*Exercise aim*:
Keep every line in which "button" occurs and drop the rest of the data.

*Study material*:
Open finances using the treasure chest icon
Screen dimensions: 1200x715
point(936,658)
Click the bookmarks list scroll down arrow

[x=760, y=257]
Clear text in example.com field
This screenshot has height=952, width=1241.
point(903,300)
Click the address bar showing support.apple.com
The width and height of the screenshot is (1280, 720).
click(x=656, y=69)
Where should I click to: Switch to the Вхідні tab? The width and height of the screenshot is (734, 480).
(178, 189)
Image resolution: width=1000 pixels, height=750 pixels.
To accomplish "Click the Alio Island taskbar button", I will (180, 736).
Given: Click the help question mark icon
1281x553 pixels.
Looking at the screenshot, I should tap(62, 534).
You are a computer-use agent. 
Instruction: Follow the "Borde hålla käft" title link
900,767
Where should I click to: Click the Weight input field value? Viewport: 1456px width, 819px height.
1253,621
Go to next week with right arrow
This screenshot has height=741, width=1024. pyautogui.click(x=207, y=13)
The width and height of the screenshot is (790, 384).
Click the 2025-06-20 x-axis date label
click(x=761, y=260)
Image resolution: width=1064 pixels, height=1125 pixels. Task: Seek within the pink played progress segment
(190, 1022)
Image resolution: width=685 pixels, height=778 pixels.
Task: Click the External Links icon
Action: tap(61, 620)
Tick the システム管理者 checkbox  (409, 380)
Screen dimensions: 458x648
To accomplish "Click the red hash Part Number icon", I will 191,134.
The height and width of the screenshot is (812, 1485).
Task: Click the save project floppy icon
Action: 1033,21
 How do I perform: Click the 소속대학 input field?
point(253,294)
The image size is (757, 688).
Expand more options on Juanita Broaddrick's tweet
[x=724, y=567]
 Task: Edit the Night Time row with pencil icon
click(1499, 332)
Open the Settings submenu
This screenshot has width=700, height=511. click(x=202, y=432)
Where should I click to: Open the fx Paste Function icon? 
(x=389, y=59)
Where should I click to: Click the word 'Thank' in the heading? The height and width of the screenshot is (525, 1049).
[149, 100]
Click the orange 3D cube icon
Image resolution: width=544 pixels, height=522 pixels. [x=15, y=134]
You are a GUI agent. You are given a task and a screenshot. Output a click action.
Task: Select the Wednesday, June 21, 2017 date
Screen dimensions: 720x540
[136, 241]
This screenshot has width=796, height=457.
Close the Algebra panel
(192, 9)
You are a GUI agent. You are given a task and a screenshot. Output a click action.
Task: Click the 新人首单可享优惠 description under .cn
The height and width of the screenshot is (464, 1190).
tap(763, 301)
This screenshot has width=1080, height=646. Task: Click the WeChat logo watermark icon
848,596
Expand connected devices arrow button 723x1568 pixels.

*Task response*:
To accomplish "Click the Alio Island taskbar button", I will (180, 736).
Expand connected devices arrow button 723x1568 pixels.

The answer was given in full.